I have visited shops selling newspapers and magazines in Germany and have seen plenty of magazines that cater to women. None of them has an interest in serious content like Der Spiegel, with a point of view that benefits women-readers. Beyer and Voigt could pioneer such a magazine and have the field to themselves.

Instead of compelling businesses run by males to hire women, the politicians could legislate something else, like subsidies for women entrepreneurs or other programs to encourage business-ownership by women. I think the Netherlands has already experimented with such programs.

The fact that the Feminists interviewed by Beyer and Voigt for the Spiegel article never mention this option suggests to me that they already know that most German women do not want the responsibility for running a business, where you always arrive first and leave last, where you remain in contact with the daily functioning of the business 24/7, no matter where you are--even in a sick-bed in a hospital. Your children are your wife's babies. The business is your baby, and you have the same obsessive concern for it that your wife has for your other children.

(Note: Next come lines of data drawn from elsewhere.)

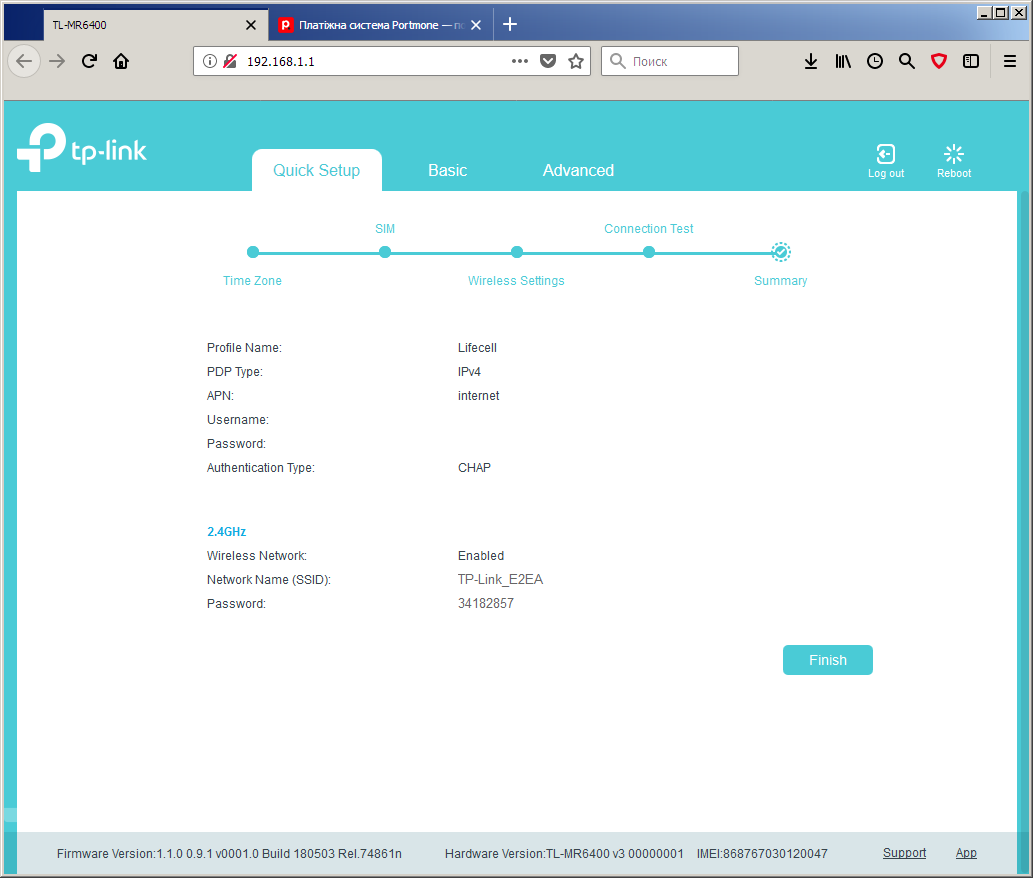Screen dimensions: 1033x878
Task: Click the Поиск search field
Action: coord(669,61)
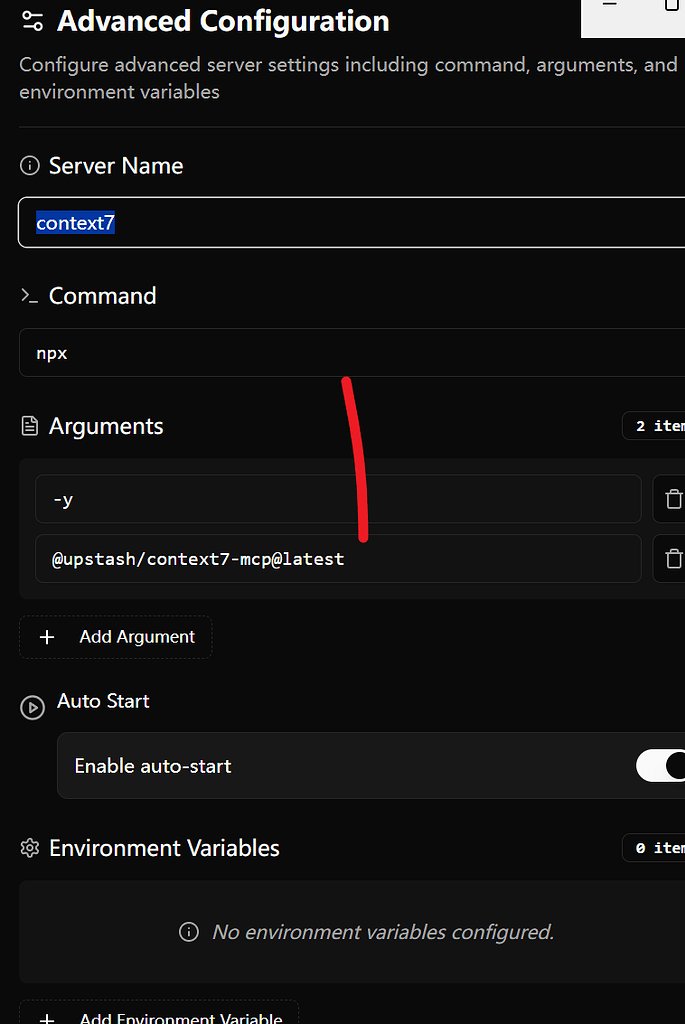Click the gear icon beside Environment Variables
The image size is (685, 1024).
tap(30, 848)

Receiving no forward-moving orientation from their leaders, women in Germany have to assume that they will never match the males for resourcefulness, courage, and initiative. The women will make good workers, but they will never experience entrepreneurship, because their leaders divert them into male-run firms.

The clueless women who believe the promises of the politicians will learn too late that only the politicians themselves benefit from quotas. The implementation of quotas, while on the surface a progressive one, ensures that the women who take on the executive-level positions will serve the intentions of the government, rather than the interests of the company.

The politicians quote the German constitution which says, "Männer und Frauen sind gleichberechtigt." In English, it means that "Men and women have the same rights." "Gleichberechtigung" just gives to Feminists all the justification they need for taking something that does not belong to them, just like the Nazis did.